• **Consigne**:
Recopiez fidèlement, dans le texte sur Gino Soldà présenté plus bas, le passage qui commence par « Et lorsque , finalement, nous » et s'achève sur « pour nous acceuilleir. ».

------ Texte fourni

Et lorsque , finalement, nous avons fait (très péniblement), la Nord de la Ovest, notre objectif, il n'a cessé de suivre notre progression et de nous encourager : "Greco, come va ?" " Scalate per le vacche !" Tu te souviens, Gino ? Et tu étais au pied de la descente pour nous acceuilleir.

Tout cela, c'était Gino Soldà, l'ami. Gino Soldà, le grimpeur, nous l'avions vu sur le Spigolo Giallo. J'ai déjà décrit "ce moment", aussi je ne veux rien changer à mes impressions de 1950 :

"Le lendemain nous admirons Soldà dans le Spigolo Giallo, une pièce en un acte qu'il mène à un rythme qui ne saurait lasser. Le décor est d'une sobriété d'avant garde : sur un fond d'un bleu lumineux, deux murs ocres forment à leur rencontre une étrave de 300 mètres au flanc de laquelle se déroule l'action. Le jeu de l'acteur, fait de brio, de puissance et d'élégance est d'une déconcertante maitrise. A côté de nous, un vieux guide plisse les yeux dans le soleil pour suivre le fantastique ballet du Spigolo Giallo. Quelqu'un lui ayant appris que nous sommes français, il nous dit bien connaitre nos montagnes et il se souvient en riant des longues moraines du Dauphiné, car ce vieux guide, si gentil, avec son bon sourire "grand papa", c'est Angelo Dibona. En cinquante ans d'alpinisme, à une époque où les pitons n'existaient pas, fort de son seul courage, Angelo Dibona nous a laissé son nom prestigieux sur toutes les montagnes d'Europe. Un petit vent frais fait remuer les fleurs à nos pieds, elles aussi s'inclinent devant Angelo Dibona. Trois générations : de Dibona au petit "calanquiste", en passant par Soldà, qui, là-haut, mécanique implacable, avance sur le spigolo dans son style infaillible de conquérant. Le long du fil de l'arête, sans une halte, sans une hésitation, il monte à la cadence de la marche (Un deux, un deux ...) en lançant des tyroliennes. Parfois il brode un peu, va, vient, fait des huit, repart ... Ces gens là grimpent comme d'autres respirent et à les voir grimper j'en arive à douter d'avoir su un jour respirer !"

------------
------ Matériel

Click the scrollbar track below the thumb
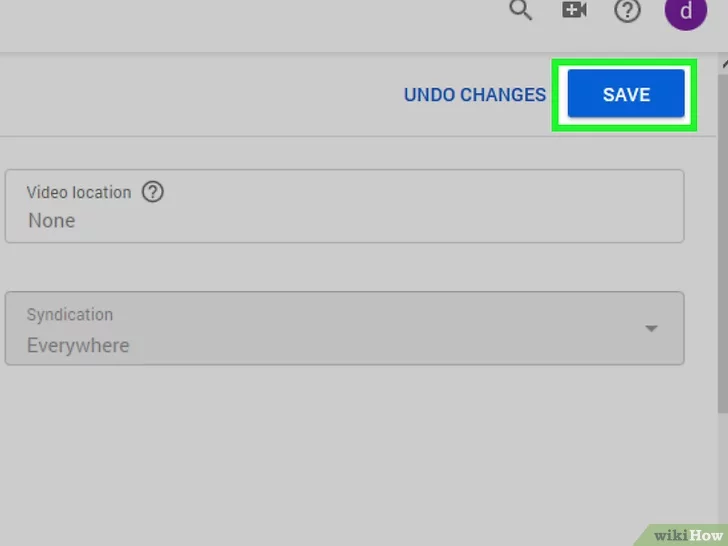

------------

• **Corrigé**:
Et lorsque , finalement, nous avons fait (très péniblement), la Nord de la Ovest, notre objectif, il n'a cessé de suivre notre progression et de nous encourager : "Greco, come va ?" " Scalate per le vacche !" Tu te souviens, Gino ? Et tu étais au pied de la descente pour nous acceuilleir.